今天读一下CVPR2017的spot light,用CNN做Video Debluring的。提出了encoder-style network来做V-deblur,主要提出了如何有效构建训练集,还比较了一系列方法,并对single,no-aligh,homography, flow alignment等方法在CNN网络中的影响做了实验评估
Abstract
与单帧去模糊不一样,基于视频可以利用相邻帧的有效信息,进行”sharpen”的修补。但是对齐算法一般计算代价大,而且效果有限。对于聚合的方法而言,也需要算法能够识别出哪些区域可以精确对齐,哪些区域对齐不能。而用CNN end-to-end训练可以有效适应这些问题,关键在于如何仿真出或者生成出真实的模糊视频和高清视频,作者提出了一种生成式的位移模糊方法。
Methodology
V-deblur, Idea: 从相邻帧borrowing “sharp” pixels,使当前帧有可能恢复出高质量视频帧。
Aligning methods limitation: warping-based alignment is not robust around disocclusions and areas with low texture, and often yields warping artifacts.
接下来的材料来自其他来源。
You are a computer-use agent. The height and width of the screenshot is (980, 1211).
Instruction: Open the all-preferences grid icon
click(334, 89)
In addition to the align-ment computation cost, methods that rely on warping have to therefore disregard information from mis-aligned content or warping artifacts, which can be hard by looking at local image patches alone.
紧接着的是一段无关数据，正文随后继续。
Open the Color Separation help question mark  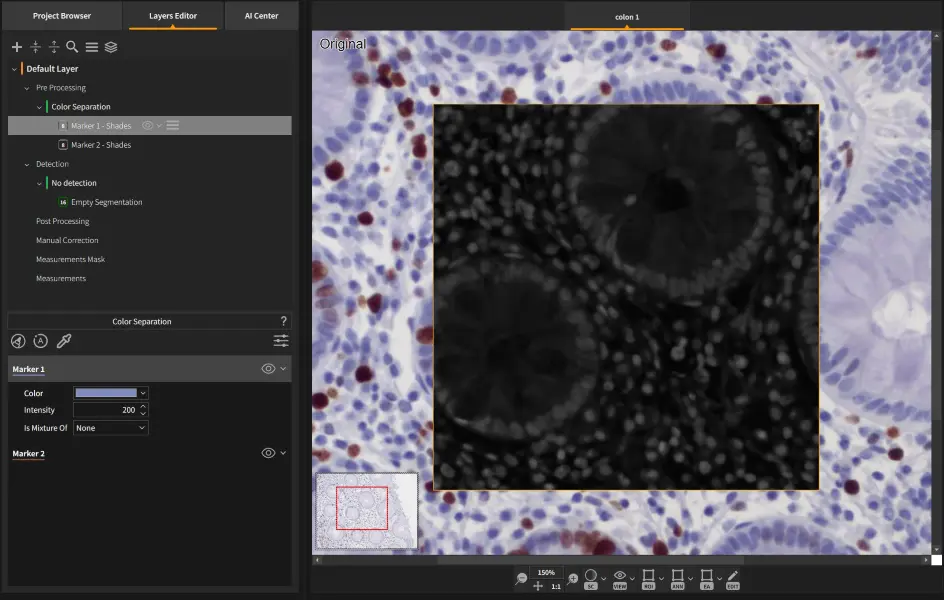(284, 321)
Related Work: 1.Deblur using deconvolution 2.Multi-image aggregation 3.Data-driven approaches
具体架构参数,利用了Skip connection,架构出encoder-decoder network,将15 frames堆叠一起作为输入,输出中间帧;(或者全部15帧)
Experiment
实验分别比较了single(s-CNN), dbn-noalgin(v-CNN), dbn-homo(CNN+RANSAC), dbn-algin(CNN+OPTICAL FLOW)
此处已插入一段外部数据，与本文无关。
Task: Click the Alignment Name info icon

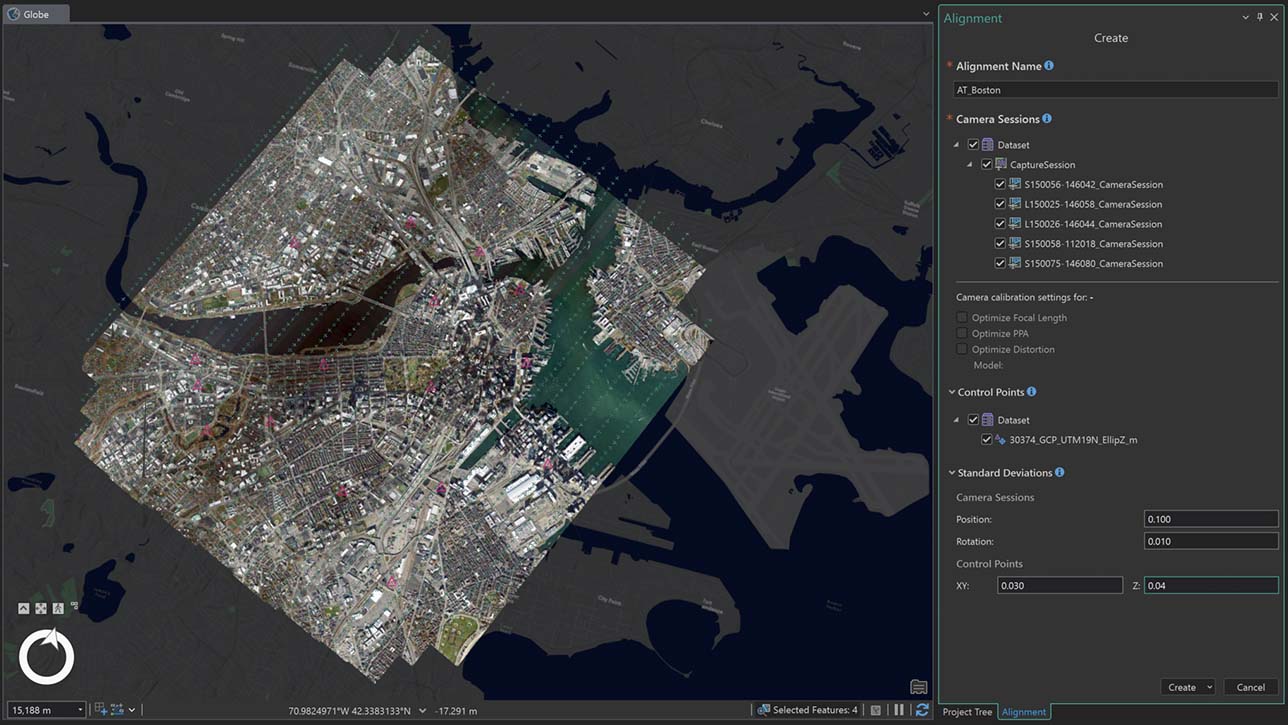Action: point(1049,66)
实验参数:240fps Video用的patches:15128128, train 2million pairs, batchsize:64, ADAM, 45hrs
Limitation
在构建仿真模糊数据库时,只考虑了一种Motion Blur,没有考虑其他模糊类型;另外,对于没有用alignment的DBN-NO ALIGN的输出可能会模糊,需要进一步挖掘策略来使得输出更sharp,然后扩展训练集的video type.